La premisa de Las facultades es extraordinariamente simple: un grupo de universitarios rinde exámenes finales, desde un oral de física hasta una muestra de piano. Lo que a priori podría parecer un ejercicio denso y monótono termina convirtiéndose en una celebración del conocimiento humano. Construida como documental de observación y posicionando al espectador casi en el punto de vista del profesor que toma el examen, la película lleva consigo la fascinación intrínseca de mostrar al público un mundo típicamente privado.
Los exámenes orales tienen, cada uno, una estructura propia: algunos son tensos, otros son divertidos, muchos son incómodos. Pero en su selección de participantes, en la diversidad de las disciplinas que se muestran, hay más que la diversión de ver a estudiantes nerviosos frente a un profesor. Ya sea en un examen de sociología o de física, de medicina o de derecho, la mayor virtud que tiene el documental es la de festejar el conocimiento. Es cierto que los momentos más memorables son aquellos que resultan más graciosos, pero hay algo más en la película que la separa de un mero ejercicio de reality tv, y está en esos exámenes que salen bien. Resulta hipnótico escuchar a alguien hablar durante cinco minutos sobre algo ya no que aprendió, sino que sabe. Esto es así aunque el examen sea de historia o de física cuántica. La seguridad del saber es fascinante y esa seguridad se traduce en una retórica prolija, atractiva y contagiosa. Cuando Las facultades termina, la sensación es doble: podría haber durado dos horas más, y dan ganas de volver a la facultad y estudiar todas las carreras existentes.

Qué hacer:
a - Responde estas preguntas sobre la reseña:
(i) ¿Qué dos ejemplos de exámenes se mencionan al principio?
(ii) ¿Durante cuánto tiempo resulta hipnótico escuchar a alguien hablar sobre algo que sabe?
(iii) ¿Cuál es la doble sensación que queda cuando la película termina?
b - Según la reseña, ¿por qué la película es algo más que un mero ejercicio de reality tv? Explícalo en una a tres oraciones.
c - Copia de la reseña el fragmento entre "La premisa de" y "mundo típicamente privado.", ambos incluidos.
Usa solamente la reseña para responder.

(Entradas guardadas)
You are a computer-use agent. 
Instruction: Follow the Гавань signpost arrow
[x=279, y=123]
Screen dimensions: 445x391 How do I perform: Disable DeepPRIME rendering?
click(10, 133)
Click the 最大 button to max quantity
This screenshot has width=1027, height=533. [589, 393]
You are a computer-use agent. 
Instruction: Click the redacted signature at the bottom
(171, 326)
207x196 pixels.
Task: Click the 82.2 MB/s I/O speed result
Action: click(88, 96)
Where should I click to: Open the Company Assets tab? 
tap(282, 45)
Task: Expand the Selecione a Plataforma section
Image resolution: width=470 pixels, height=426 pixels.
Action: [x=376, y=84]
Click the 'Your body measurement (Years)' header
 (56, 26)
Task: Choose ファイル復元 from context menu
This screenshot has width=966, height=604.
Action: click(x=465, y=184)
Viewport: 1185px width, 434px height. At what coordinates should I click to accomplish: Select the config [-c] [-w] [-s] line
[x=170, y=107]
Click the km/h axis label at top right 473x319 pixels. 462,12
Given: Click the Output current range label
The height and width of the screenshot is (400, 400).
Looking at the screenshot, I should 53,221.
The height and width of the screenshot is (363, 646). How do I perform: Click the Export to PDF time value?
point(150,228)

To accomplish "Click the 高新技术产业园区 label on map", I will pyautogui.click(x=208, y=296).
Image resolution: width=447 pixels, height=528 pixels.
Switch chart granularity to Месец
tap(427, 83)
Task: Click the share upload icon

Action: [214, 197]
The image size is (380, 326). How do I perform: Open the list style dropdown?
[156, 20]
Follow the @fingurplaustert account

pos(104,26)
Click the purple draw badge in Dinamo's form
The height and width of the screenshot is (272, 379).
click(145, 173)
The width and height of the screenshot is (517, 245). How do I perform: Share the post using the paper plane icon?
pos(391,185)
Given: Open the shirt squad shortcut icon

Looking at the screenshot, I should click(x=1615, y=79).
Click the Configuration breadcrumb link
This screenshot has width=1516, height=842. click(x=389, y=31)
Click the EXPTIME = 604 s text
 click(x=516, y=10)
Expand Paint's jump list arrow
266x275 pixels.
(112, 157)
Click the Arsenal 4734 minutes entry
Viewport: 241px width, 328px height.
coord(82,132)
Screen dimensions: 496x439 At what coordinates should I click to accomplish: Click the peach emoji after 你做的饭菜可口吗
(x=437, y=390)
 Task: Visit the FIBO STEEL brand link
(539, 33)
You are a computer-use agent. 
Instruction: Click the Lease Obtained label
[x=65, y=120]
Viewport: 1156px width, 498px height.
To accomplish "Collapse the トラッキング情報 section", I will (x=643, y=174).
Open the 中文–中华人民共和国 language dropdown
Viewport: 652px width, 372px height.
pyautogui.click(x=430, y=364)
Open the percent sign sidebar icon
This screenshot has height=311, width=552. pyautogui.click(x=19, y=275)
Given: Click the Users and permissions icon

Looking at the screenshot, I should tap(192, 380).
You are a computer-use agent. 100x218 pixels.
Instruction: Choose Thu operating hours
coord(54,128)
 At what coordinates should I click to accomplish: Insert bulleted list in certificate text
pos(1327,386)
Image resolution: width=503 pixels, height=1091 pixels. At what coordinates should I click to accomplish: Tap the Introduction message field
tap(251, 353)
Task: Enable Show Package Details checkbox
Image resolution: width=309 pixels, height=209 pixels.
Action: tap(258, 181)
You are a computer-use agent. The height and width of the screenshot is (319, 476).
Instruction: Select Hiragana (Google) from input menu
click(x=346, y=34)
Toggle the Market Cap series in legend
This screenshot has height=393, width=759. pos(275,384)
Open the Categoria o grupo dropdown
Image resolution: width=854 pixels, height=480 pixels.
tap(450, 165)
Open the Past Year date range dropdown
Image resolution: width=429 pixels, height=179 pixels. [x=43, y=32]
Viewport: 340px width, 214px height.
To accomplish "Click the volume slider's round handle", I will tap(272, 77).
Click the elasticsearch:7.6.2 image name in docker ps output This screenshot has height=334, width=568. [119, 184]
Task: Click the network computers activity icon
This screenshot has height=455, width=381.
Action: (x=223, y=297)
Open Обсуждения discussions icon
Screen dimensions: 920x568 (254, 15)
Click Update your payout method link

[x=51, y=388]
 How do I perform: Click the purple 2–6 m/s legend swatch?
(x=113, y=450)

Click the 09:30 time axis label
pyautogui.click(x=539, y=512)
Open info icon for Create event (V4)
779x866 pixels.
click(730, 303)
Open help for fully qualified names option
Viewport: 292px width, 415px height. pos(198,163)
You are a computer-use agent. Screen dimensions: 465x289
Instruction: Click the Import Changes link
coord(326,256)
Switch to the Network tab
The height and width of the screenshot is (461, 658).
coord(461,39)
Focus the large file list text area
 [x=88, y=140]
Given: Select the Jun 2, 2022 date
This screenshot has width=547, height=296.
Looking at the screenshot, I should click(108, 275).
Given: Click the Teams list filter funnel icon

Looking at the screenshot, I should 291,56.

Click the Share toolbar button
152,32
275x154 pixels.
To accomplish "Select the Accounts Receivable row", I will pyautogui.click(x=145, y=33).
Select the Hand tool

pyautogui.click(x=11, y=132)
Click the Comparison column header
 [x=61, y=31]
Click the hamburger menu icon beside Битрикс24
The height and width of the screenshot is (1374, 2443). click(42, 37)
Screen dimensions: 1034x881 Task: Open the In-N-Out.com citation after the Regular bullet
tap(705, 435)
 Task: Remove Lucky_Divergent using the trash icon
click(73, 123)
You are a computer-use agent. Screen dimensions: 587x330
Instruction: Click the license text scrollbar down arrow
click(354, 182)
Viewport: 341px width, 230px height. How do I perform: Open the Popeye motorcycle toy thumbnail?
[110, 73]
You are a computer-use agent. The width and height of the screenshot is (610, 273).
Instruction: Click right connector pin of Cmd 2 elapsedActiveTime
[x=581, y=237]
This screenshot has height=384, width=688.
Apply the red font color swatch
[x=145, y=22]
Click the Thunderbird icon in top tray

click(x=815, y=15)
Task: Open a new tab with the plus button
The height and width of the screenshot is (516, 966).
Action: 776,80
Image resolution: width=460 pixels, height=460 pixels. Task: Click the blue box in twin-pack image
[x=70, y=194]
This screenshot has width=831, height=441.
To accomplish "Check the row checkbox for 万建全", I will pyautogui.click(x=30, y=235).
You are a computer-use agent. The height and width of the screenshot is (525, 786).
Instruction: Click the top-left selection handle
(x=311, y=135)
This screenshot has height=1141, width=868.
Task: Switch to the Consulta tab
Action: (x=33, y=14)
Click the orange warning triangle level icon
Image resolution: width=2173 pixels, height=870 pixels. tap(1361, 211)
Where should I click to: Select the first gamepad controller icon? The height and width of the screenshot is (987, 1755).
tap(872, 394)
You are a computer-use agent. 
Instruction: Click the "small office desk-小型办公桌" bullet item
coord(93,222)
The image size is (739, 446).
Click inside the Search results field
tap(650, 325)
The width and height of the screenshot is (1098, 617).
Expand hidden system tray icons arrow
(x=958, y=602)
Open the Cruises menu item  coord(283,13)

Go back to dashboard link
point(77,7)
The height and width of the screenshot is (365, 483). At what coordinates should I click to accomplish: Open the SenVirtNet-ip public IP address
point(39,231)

Respuestas por tarea:
a -
(i) Un oral de física y una muestra de piano.
(ii) Durante cinco minutos.
(iii) Que podría haber durado dos horas más y que dan ganas de volver a la facultad y estudiar todas las carreras existentes.

b - Porque lo que la distingue está en los exámenes que salen bien: resulta hipnótico escuchar a alguien hablar sobre algo que sabe. La seguridad de ese saber es fascinante y se traduce en una retórica prolija, atractiva y contagiosa.

c -
La premisa de Las facultades es extraordinariamente simple: un grupo de universitarios rinde exámenes finales, desde un oral de física hasta una muestra de piano. Lo que a priori podría parecer un ejercicio denso y monótono termina convirtiéndose en una celebración del conocimiento humano. Construida como documental de observación y posicionando al espectador casi en el punto de vista del profesor que toma el examen, la película lleva consigo la fascinación intrínseca de mostrar al público un mundo típicamente privado.